### INSTRUCTIONS FOR THE TASK
Would you output, exactly as written, the line with "You are a GUI" and all lines after it to the end of the data below, and no others?

### SUPPLIED MATERIAL
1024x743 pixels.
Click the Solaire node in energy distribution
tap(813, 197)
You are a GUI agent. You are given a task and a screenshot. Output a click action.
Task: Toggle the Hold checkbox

### WRITTEN REPLY
You are a GUI agent. You are given a task and a screenshot. Output a click action.
Task: Toggle the Hold checkbox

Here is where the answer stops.